Many organizations have hundreds or thousands of computers running hundreds or thousands applications by users to complete their daily work.
So, even seemingly small productivity problems add up to major expenses over time.
On an individual employee level, non-functioning IT tools cause on average more than two full weeks of wasted workdays per worker each year.
In a 1,000-person organization, this corresponds to the total annual effort of 45 employees being wasted.
Note that wasted salary costs are just one part of the total equation.
Every minute an employee spends recovering a crashed computer or waiting for an unresponsive application is one minute less performing his work – time when the employee should be creating value for the company.
EXAMPLE: HOW MUCH ACTUAL VALUE IS LOST?
This simplified calculation is based on an example company’s annual turnover.
There’s more to IT problems than lost work productivity.
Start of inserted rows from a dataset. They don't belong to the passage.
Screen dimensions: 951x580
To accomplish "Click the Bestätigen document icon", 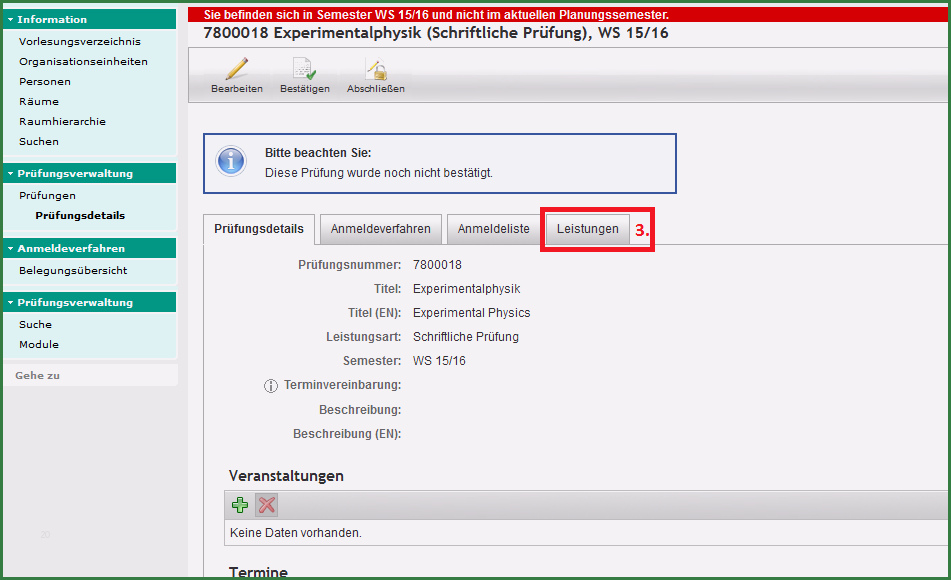I will pos(304,70).
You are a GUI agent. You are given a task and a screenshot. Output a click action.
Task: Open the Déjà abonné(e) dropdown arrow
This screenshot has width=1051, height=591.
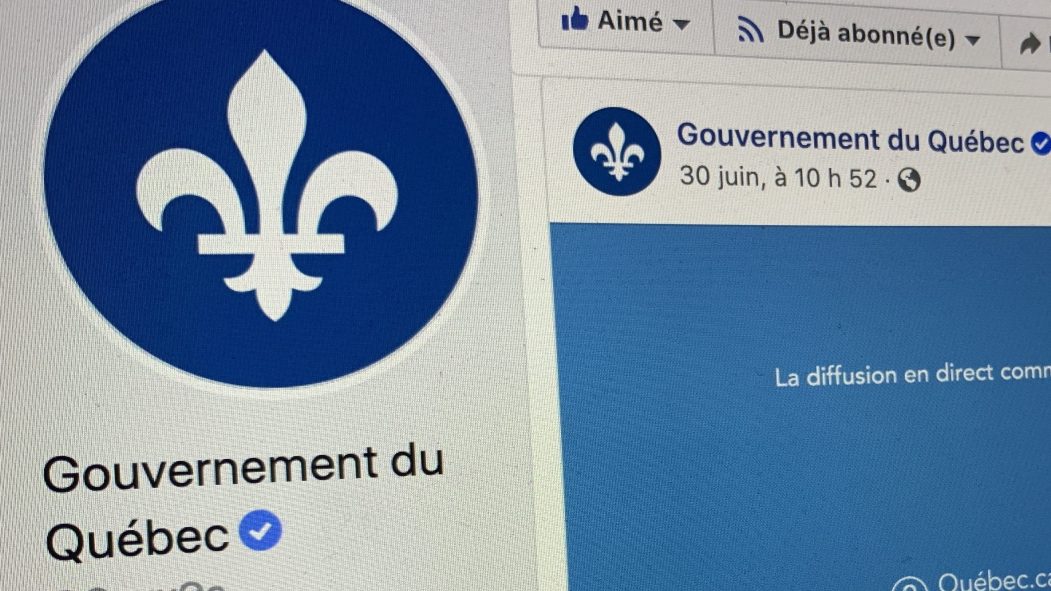tap(973, 41)
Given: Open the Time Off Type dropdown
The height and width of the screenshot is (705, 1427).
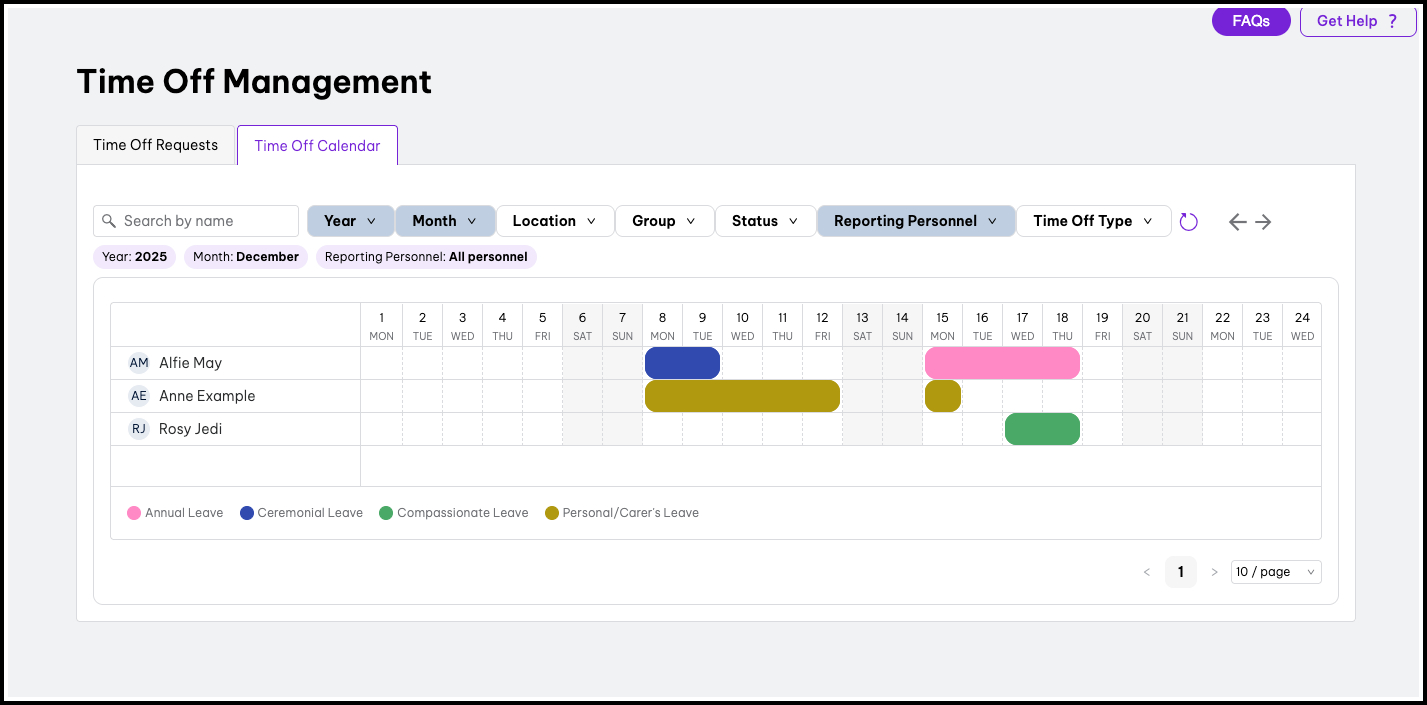Looking at the screenshot, I should 1093,221.
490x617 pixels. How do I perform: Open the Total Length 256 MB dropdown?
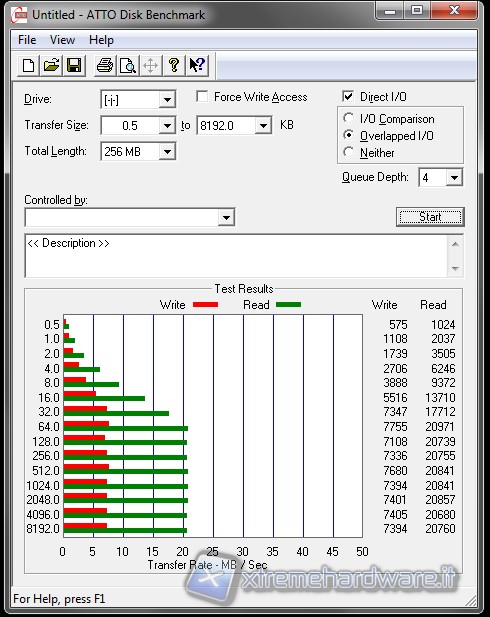[167, 151]
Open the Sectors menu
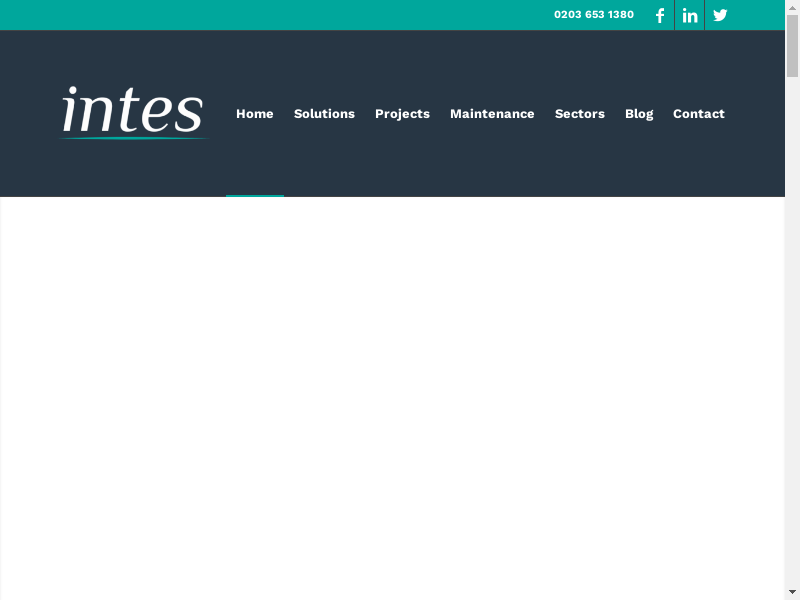The height and width of the screenshot is (600, 800). tap(580, 114)
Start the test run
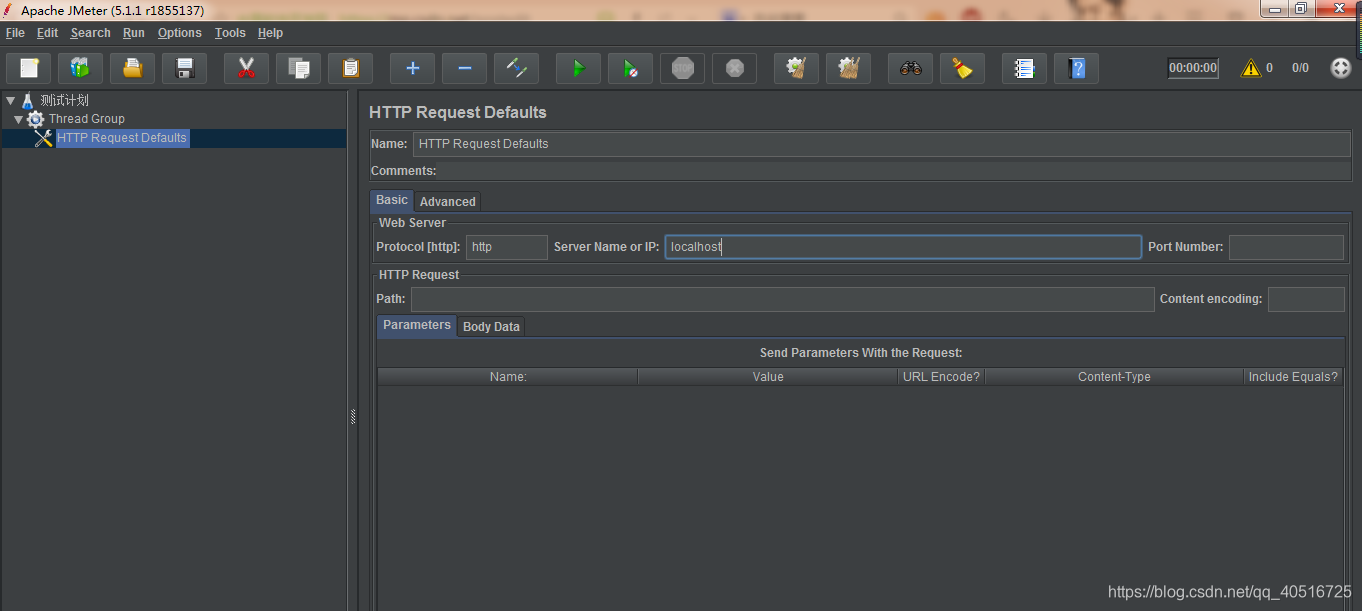This screenshot has height=611, width=1362. pos(578,68)
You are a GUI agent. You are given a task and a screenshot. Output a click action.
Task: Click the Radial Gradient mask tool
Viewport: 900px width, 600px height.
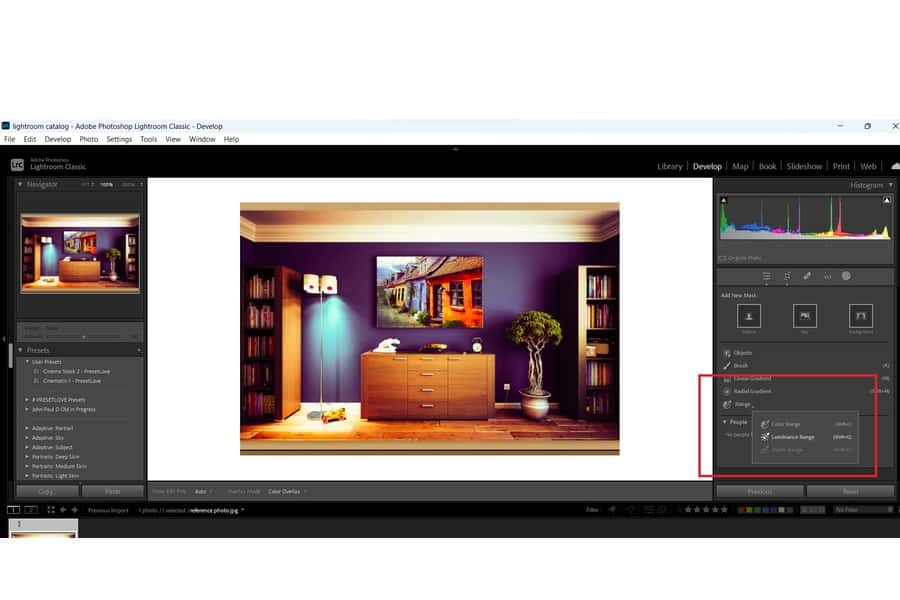[x=753, y=391]
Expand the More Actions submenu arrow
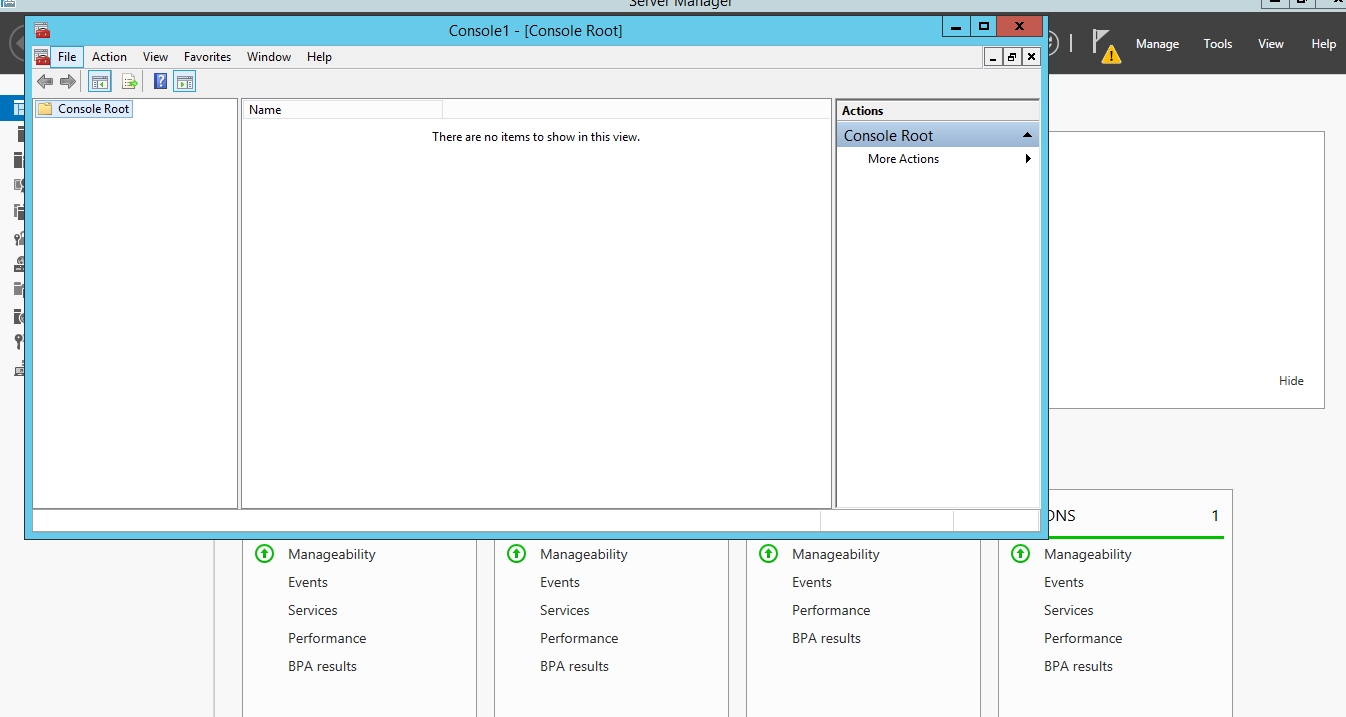The image size is (1346, 717). [1028, 159]
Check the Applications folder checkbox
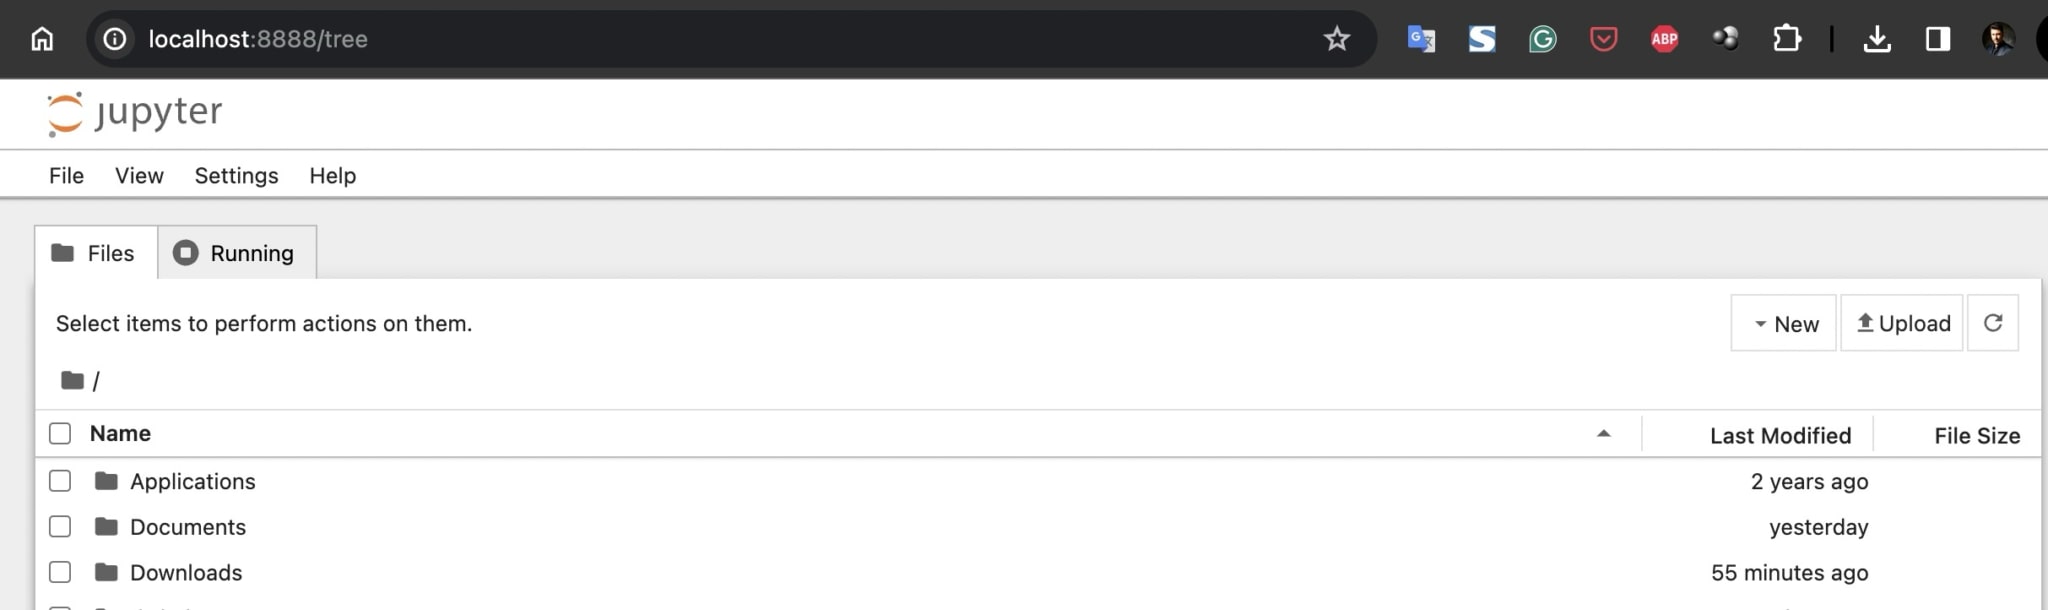Image resolution: width=2048 pixels, height=610 pixels. tap(60, 480)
Digital tools that don’t function properly also have an impact on workplace satisfaction.
When employees feel dissatisfied, they are less motivated and more inclined to be looking for new work opportunities outside the company.
Why traditional IT support is not the answer?
The vast majority of IT problems are fairly simple issues - things that any skilled IT support person would troubleshoot and solve fairly quickly..
However, many of the productivity-killing problems are completely invisible to the IT personnel.
Instead of contacting IT support immediately, here is what many people actually do:
- Bear with the problem as long as their tools remain even somewhat usable.
- Come up with a workaround – like a reboot – and repeat this over and over, never addressing the actual problem.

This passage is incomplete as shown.